__ENTRIES SHOWN__
──────

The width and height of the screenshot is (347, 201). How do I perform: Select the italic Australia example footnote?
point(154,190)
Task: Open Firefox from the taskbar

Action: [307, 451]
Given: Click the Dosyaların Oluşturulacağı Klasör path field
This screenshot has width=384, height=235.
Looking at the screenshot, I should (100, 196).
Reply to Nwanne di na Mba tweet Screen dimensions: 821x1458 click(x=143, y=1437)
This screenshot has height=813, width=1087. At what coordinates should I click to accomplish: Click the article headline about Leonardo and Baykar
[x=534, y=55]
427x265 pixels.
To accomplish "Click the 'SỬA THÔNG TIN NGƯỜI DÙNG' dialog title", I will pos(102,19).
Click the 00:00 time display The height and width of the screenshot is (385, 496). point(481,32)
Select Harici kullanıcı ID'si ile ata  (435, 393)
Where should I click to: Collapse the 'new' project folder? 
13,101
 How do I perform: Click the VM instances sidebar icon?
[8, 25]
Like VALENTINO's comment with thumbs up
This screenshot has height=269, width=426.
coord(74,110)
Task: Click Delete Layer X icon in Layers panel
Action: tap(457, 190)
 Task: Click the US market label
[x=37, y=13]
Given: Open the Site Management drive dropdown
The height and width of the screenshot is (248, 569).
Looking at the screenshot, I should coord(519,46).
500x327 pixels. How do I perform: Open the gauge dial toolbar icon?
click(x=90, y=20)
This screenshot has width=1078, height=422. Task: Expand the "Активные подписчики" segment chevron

──────

__WHAT YOU SHOULD DO__
Everything from the line containing "The height and width of the screenshot is (248, 569)." to the last line of the material above must be copied exactly, and only that.

__RESPONSE BOX__
The height and width of the screenshot is (248, 569).
Looking at the screenshot, I should coord(519,46).
500x327 pixels. How do I perform: Open the gauge dial toolbar icon?
click(x=90, y=20)
This screenshot has width=1078, height=422. Task: Expand the "Активные подписчики" segment chevron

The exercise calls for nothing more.